Okay, so maybe the last post wasn’t all that exciting . . . sorry ;-) . This post might not be either, but it has to do with the Holy Spirit, just not the sensational stuff yet. What this post will be highlighting, briefly, is how the doctrine of the Holy Spirit (as God) developed within the Patristic churches’ expression. In this case I will be quoting J. N. D. Kelly on the keynote role that Gregory of Nyssa had in the development of the best way of thinking of the Holy Spirit. I.e. was He God? A creation of God? A force or energy? These were some of the questions the early church was facing, and the following description is how one of the Cappadocians worked it out for the Eastern church:

. . . It was Gregory of Nyssa, however, who provided what was to prove to be the definitive statement. The Spirit, he teaches, is out of God and is of Christ; He proceeds out of the Father and receives from the Son; He cannot be separated from the Word. From this it is a short step to the idea of the twofold procession of the Spirit. According to him, the three Persons are to be distinguished by Their origin, the Father being cause . . . and the other two caused . . . . The two Persons Who are caused may be further distinguished, for one of Them is directly . . . produced by the Father, while the other proceeds from the Father through an intermediary. Viewed in this light, the Son alone can claim the title Only-begotten, and the Spirit’s relation to the Father is in no way prejudiced by the fact that He derives His being from Him through the Son. Elsewhere Gregory speaks of the Son as related to the Spirit as cause to effect, and uses the analogy of a torch imparting its light first to another torch and then through it to a third in order to illustrate the relation of the three Persons. (J. N. D. Kelly, “Early Christian Doctrines,” 262)
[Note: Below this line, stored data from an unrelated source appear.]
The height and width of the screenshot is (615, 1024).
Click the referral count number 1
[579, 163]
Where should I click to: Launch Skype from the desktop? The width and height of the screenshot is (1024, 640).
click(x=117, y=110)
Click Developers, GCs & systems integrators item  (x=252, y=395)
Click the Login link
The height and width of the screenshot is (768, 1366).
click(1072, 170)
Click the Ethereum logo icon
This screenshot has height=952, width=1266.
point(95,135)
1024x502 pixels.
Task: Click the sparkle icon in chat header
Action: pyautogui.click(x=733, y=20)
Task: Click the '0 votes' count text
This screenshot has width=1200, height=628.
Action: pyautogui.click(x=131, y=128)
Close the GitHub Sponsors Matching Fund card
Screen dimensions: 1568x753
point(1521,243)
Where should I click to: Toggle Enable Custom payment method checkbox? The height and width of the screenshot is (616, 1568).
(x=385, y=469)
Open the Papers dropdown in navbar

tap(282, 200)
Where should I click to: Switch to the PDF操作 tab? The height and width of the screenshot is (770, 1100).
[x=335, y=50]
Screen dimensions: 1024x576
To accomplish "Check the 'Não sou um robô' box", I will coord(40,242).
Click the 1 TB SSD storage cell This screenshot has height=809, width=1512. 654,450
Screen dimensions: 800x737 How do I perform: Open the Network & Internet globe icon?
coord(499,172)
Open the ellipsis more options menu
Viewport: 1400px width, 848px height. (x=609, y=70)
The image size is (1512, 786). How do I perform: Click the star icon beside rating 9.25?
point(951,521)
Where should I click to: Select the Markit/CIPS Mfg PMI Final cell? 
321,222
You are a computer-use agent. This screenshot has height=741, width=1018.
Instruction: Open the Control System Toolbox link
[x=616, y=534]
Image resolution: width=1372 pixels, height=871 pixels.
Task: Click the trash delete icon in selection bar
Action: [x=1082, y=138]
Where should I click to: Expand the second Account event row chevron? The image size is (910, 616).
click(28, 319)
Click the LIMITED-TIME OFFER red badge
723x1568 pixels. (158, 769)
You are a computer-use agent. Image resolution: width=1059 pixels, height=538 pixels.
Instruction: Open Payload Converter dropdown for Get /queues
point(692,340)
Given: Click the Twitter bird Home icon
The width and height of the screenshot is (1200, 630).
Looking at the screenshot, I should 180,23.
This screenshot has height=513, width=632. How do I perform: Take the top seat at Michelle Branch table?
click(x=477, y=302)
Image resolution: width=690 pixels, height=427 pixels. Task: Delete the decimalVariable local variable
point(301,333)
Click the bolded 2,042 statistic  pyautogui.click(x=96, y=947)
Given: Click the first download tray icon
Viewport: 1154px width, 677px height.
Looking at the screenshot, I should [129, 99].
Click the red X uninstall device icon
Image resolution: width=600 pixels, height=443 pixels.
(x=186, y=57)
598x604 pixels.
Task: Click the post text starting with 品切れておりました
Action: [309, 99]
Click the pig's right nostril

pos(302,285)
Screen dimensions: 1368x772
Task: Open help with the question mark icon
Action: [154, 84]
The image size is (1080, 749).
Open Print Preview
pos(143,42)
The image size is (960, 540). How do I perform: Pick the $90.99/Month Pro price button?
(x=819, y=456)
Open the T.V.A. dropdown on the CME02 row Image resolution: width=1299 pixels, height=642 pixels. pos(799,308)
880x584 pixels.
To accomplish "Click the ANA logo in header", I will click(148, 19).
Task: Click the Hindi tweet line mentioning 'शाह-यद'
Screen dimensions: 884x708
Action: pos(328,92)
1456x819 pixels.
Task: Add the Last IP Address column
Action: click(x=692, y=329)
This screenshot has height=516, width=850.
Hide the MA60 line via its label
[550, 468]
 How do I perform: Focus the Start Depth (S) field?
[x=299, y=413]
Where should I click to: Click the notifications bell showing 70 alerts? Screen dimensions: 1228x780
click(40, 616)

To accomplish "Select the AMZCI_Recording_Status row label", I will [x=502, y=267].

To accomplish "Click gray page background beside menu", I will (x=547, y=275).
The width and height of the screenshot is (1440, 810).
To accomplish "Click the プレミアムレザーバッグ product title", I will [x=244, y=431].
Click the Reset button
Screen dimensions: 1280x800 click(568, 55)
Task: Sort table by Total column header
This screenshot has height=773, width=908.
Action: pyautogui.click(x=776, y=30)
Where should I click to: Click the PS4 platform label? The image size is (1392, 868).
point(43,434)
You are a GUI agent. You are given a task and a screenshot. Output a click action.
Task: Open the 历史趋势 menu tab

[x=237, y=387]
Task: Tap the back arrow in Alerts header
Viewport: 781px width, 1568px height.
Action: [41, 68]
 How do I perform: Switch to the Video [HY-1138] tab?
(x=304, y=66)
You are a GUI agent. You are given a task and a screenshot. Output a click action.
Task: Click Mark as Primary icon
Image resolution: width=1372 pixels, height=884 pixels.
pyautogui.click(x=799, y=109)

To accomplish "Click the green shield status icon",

Later on this would become an issue of contention between the Western and Eastern branches of the church (the filioque and the Great Schism 1054 A.D.), i.e. how the Spirit proceeds, or from whom, but that goes beyond the intent of this post, at the moment. What do you think of Gregory of Nyssa’s articulation, as represented by Kelly, is it acceptable to you? He is trying to honor the homoousion (the deity or substance or person of the Holy Spirit as God) of the Spirit, along with Christ, and the Father; while at the same time also trying not to fall prey to subordinating the Holy Spirit to a level that makes Him less than God. I think Gregory does a good job at that, but maybe you still think the language used above sounds a little questionable or “ify.” Let me know what you think!

Oh yeah, one more point, I also wanted this post to illustrate the fact that the way we have received our theology today was not always as nice, neat, and simple as we think it might be. In other words, the early church had to wrangle with things, and work through stuff (stuff that today we either consider “orthodox” or “heretical” because of them), fundamental stuff that we all to often, I think, don’t appreciate the right way. Theology, good theology, is messy, heart-wrenching stuff . . . because it is a relational thing, not necessarily an mathematical equation.